Wednesday, October 25, 2000

Anti-Resnick ad pulled, replaced

By Spencer Hunt
Enquirer Columbus Bureau

        COLUMBUS — A business-backed group working to defeat Ohio Supreme Court Justice Alice Robie Resnick on Tuesday pulled a commercial that asked if her integrity was for sale.

        As soon as the controversial ad left the airwaves, Citizens for a Strong Ohio broadcast a new spot. This one says Justice Resnick is bad for public education.

        Showing college students in class, the commercial says the Toledo Democrat tried to throw out a state law that made professors spend more time teaching.

        “The United States Supreme Court stood up for common sense and overturned Resnick's opinion,” the commercial claims.

        Justice Resnick is seeking a third term against Republican Cuyahoga County Appellate Judge Terrence O'Donnell. The new ad is the latest example of how special-interest groups have taken over their campaign in a multimillion-dollar fight for the high court.

        Citizens for a Strong Ohio sparked an intense ethical debate last week over an ad that asked “Is Justice for Sale in Ohio?” The commercial called Justice Resnick a pawn for trial lawyers and union leaders who donated thousands to her campaign.

        David Leland, the Ohio Democratic Party chairman, said the new ad is similar to the old one in that it manipulates fact to distort the judge's record.

        “This case concerns the working conditions of college professors, not education and not our children,” Mr. Leland said.

        The commercial focuses on a 1993 law that gave universities more power to set professors' class workloads.
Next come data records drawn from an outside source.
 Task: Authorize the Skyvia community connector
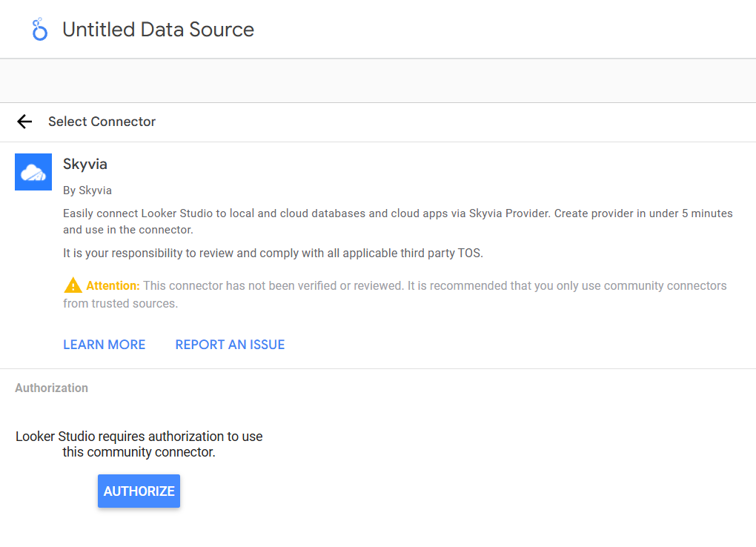point(139,491)
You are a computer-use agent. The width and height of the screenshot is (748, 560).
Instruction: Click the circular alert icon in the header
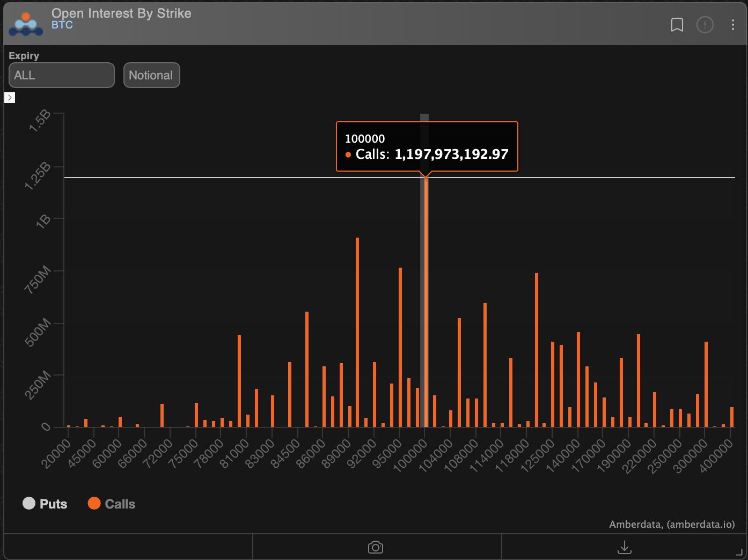coord(705,25)
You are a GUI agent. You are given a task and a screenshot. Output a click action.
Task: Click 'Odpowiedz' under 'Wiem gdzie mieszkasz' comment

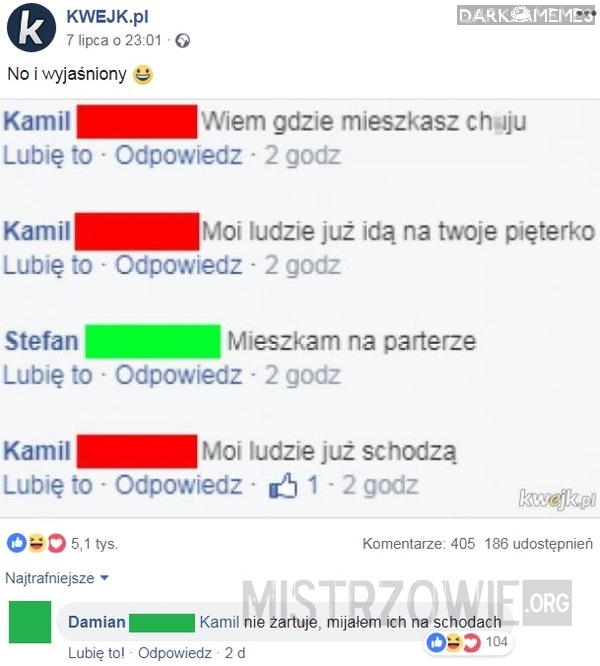(179, 155)
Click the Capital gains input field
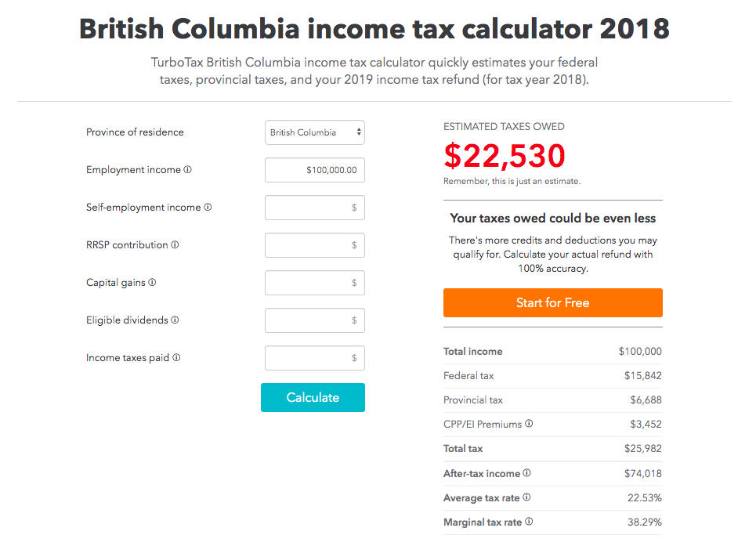 pyautogui.click(x=315, y=283)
After a group of Central State University professors sued, the Ohio Supreme Court ruled 4-3 that the law violated state labor protections.

        That decision, which Justice Resnick wrote, was overruled by the U.S. Supreme Court 8-1. The justices said the state law legally supersedes labor protections.

        On education issues, however, Justice Resnick is better known for writing two 4-3 opinions that declared the state funding system for public schools inadequate.

        Chip McConville, a lobbyist for the Ohio Chamber of Commerce and leader of Citizens for a Strong Ohio, said the ad sends an accurate and important message.

        “Education funding is probably the most complex issue in the state of Ohio,” he said. “This one case is real easy to understand.”